-- Work item --
State the number of lines in the records underneath where the word "dimensions" turns up, and say nothing else.

[Start of Attachment]

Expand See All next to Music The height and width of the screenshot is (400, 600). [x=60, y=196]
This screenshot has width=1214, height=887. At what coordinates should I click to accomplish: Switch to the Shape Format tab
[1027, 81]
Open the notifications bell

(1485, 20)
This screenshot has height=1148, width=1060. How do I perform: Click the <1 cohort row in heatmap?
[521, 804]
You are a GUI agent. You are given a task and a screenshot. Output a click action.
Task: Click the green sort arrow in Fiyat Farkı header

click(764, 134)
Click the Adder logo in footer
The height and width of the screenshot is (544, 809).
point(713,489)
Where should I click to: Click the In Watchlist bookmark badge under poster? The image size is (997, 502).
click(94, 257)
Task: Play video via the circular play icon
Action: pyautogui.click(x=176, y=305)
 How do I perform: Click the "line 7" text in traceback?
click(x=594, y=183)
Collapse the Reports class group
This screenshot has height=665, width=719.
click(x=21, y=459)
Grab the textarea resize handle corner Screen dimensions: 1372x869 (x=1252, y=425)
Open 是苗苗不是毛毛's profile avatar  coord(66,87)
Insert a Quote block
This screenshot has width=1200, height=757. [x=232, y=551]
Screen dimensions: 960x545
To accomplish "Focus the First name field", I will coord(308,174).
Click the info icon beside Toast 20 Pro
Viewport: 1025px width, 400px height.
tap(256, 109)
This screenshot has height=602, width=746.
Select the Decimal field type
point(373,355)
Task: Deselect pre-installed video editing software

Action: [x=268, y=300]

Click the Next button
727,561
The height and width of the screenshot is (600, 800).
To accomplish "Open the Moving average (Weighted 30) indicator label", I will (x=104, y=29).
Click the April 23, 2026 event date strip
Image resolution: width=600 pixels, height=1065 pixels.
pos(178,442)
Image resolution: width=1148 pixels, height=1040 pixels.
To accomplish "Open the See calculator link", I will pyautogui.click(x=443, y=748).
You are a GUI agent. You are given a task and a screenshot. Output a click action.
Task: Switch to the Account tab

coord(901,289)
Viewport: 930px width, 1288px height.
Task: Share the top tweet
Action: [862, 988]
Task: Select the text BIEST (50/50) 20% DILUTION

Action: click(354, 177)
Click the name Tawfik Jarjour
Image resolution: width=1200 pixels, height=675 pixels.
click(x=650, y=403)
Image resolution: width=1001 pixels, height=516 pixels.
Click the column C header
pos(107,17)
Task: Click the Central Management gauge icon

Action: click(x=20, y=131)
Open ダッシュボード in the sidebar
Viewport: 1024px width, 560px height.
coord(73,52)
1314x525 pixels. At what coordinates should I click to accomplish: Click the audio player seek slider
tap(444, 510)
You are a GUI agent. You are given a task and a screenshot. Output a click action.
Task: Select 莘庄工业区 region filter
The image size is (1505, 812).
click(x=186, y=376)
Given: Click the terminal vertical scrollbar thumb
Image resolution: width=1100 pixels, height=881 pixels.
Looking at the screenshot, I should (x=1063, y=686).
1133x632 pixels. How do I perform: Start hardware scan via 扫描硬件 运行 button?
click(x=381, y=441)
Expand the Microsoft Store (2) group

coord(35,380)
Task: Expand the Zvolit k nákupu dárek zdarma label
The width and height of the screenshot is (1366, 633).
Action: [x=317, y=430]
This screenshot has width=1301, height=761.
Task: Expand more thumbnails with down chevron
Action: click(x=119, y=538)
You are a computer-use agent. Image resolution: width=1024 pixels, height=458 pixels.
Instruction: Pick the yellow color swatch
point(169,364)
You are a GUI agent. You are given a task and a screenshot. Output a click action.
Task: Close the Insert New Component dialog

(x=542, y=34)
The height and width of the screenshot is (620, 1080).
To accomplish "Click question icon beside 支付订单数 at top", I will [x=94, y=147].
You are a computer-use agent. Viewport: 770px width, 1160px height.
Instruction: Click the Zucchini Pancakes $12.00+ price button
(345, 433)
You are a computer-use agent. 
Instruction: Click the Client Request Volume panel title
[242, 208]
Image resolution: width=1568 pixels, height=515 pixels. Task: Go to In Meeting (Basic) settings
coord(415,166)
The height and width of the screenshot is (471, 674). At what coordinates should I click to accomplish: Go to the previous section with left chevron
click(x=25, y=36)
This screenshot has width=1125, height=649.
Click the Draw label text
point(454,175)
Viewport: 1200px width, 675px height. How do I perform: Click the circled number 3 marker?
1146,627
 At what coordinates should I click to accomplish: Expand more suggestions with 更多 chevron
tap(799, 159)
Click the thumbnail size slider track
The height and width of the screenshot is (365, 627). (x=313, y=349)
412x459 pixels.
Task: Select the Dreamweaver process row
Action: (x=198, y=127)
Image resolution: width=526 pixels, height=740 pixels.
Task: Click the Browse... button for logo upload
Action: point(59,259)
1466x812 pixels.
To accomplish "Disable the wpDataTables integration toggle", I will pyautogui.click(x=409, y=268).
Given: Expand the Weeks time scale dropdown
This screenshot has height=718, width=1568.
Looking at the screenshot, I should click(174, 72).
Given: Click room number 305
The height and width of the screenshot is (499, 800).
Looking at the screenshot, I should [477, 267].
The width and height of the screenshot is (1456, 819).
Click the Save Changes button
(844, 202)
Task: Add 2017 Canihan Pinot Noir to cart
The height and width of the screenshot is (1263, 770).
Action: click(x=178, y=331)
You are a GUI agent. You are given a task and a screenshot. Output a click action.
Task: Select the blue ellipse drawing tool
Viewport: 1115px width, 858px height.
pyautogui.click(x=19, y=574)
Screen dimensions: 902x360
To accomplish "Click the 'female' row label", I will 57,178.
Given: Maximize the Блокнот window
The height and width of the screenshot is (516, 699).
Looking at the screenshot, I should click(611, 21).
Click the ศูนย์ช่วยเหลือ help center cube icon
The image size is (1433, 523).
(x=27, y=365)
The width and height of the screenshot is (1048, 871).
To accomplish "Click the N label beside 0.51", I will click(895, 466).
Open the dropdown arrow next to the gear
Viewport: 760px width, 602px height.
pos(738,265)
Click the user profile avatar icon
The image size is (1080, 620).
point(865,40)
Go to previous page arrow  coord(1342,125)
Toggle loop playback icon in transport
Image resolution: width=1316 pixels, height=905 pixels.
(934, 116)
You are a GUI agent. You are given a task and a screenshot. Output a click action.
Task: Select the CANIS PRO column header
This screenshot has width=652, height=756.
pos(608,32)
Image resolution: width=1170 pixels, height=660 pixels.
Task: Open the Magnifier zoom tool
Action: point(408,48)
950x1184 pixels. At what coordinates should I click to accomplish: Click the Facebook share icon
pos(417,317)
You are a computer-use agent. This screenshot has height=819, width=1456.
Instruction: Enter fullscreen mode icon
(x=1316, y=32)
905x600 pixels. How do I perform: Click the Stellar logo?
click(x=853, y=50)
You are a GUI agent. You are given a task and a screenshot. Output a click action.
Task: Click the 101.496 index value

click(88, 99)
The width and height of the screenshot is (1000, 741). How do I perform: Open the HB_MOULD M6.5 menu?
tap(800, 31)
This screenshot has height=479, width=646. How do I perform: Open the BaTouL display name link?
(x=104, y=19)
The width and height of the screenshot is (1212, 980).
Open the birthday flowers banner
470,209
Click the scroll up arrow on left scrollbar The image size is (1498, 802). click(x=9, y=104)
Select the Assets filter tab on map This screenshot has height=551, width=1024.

[End of Attachment]

-- Answer below --
3